Characterization of Well-Dispersed Carbon Nanofiber/Cellulose Nanocrystal Polymer Composites

HARBESON 68

While easily processible and lightweight, neat polymers have limited applications as structural or electronic materials. Addition of carbon nanofiber (CNF) fillers provides both mechanical reinforcement and excellent thermal/electrical properties, allowing for high-performing conductive nanocomposites that retain the beneficial attributes of polymers. However, CNFs are prone to aggregation during composite fabrication and processing due to van der Waals interactions, and even dispersion within the matrix is crucial for enhancing said material properties. To prevent formation of CNF aggregates in thermoplastic polyurethane (TPU) composites, we have incorporated TEMPO-oxidized cellulose nanocrystals (CNCs) at varying compositions to coat each fiber with a negative charge and increase electrostatic repulsion.
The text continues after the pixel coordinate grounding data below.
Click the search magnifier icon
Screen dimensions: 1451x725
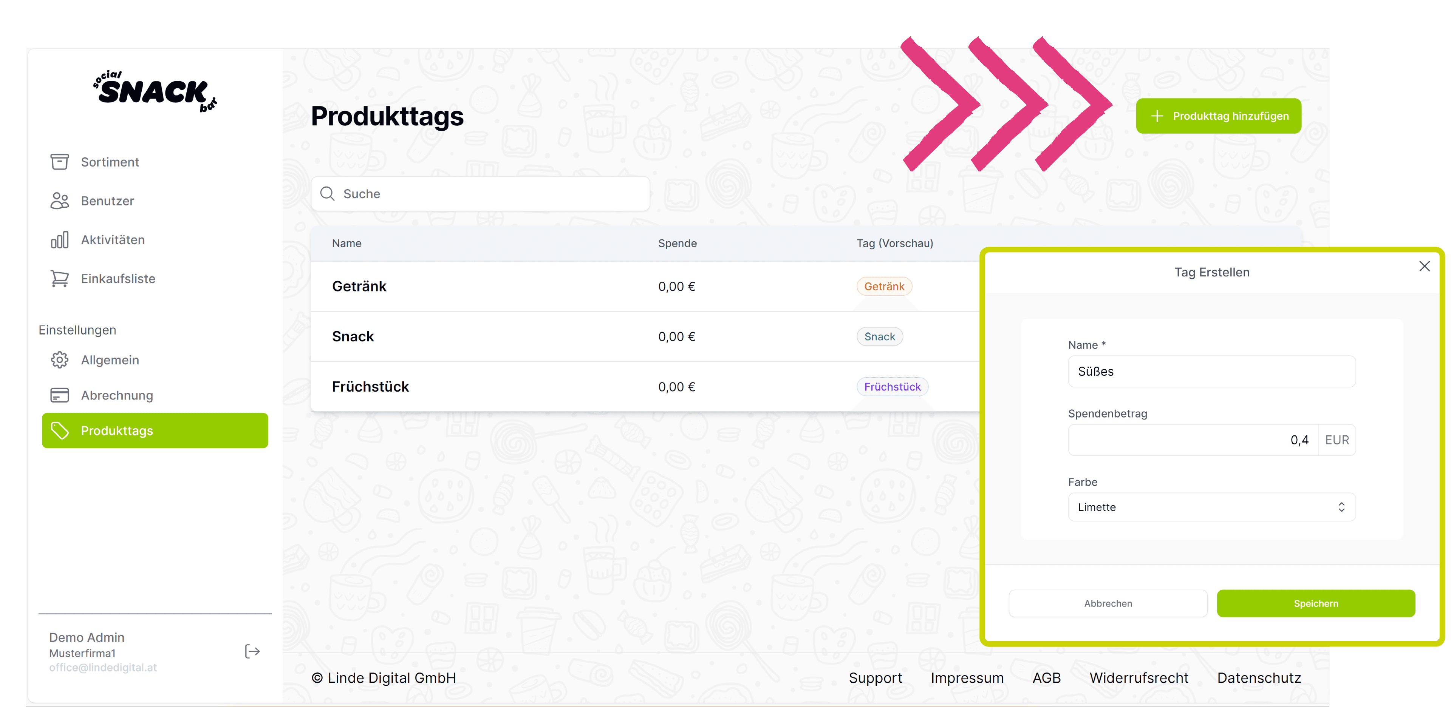click(x=327, y=194)
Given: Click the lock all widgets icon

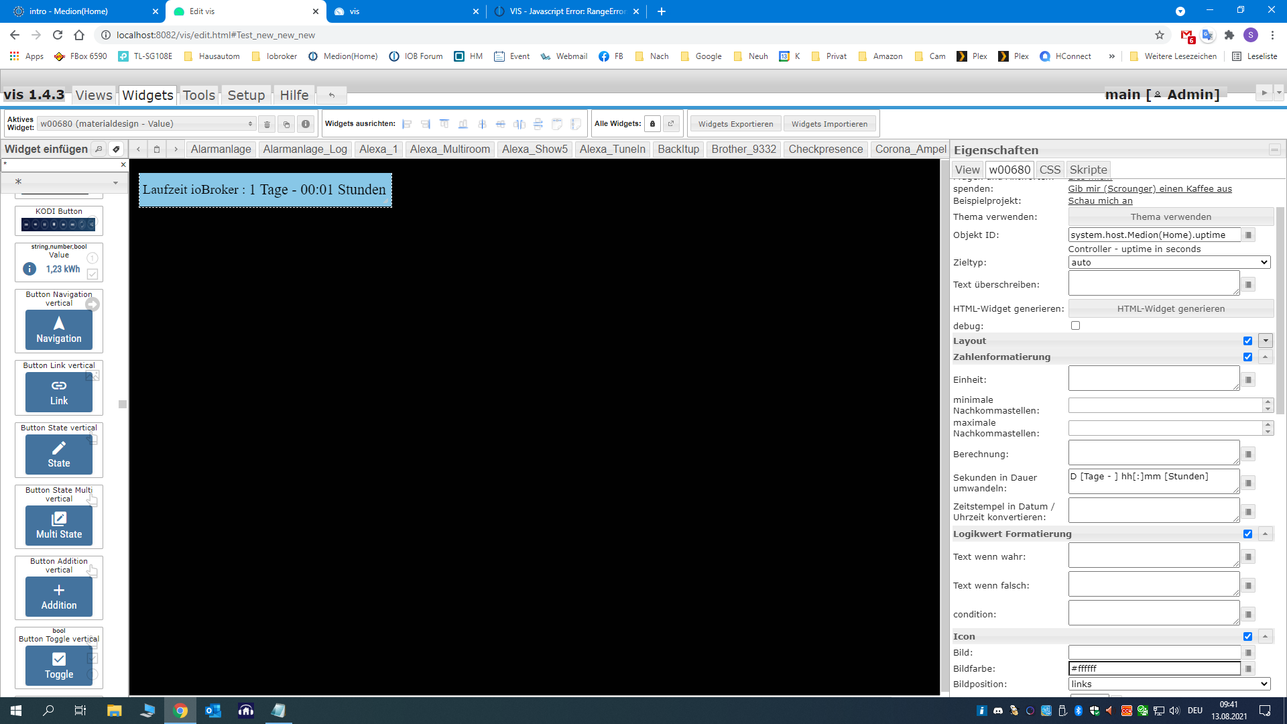Looking at the screenshot, I should tap(652, 124).
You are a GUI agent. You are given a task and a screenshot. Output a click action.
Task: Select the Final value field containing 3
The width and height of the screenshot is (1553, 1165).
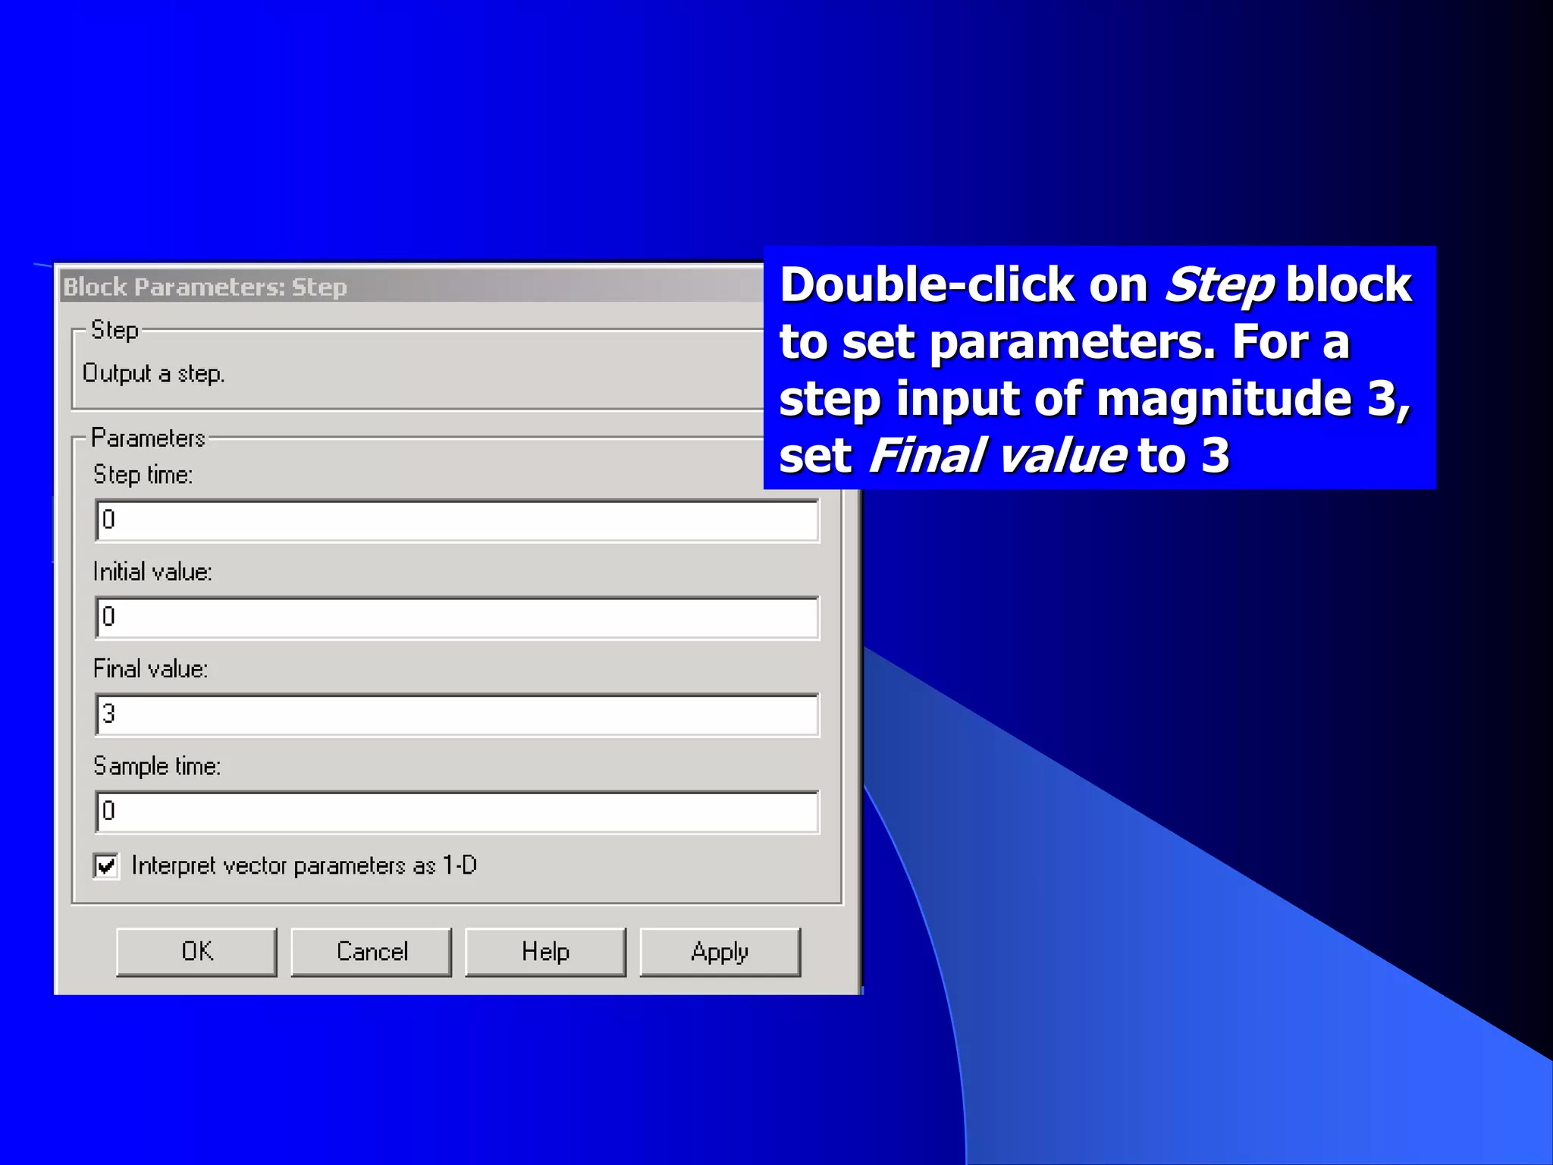point(457,714)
WAXS/SAXS, DMA, and DSC were used to characterize the effect that strain and CNC content, both above and below the percolation threshold, had on ordered phase formation and alignment of composite components. Preliminary results suggest that strain induces polymer crystallization and alignment of hybrid polymer-filler ordered phases along the tensile axis. There also appeared to be a notable difference in the effect of CNC content on formation of certain ordered phases and overall composite crystallinity when comparing compositions above and below the CNC percolation threshold. This work confirms we are able to access well-dispersed CNF/CNC nanocomposites, and will better inform our understanding of future thermal and electrical conductivity studies.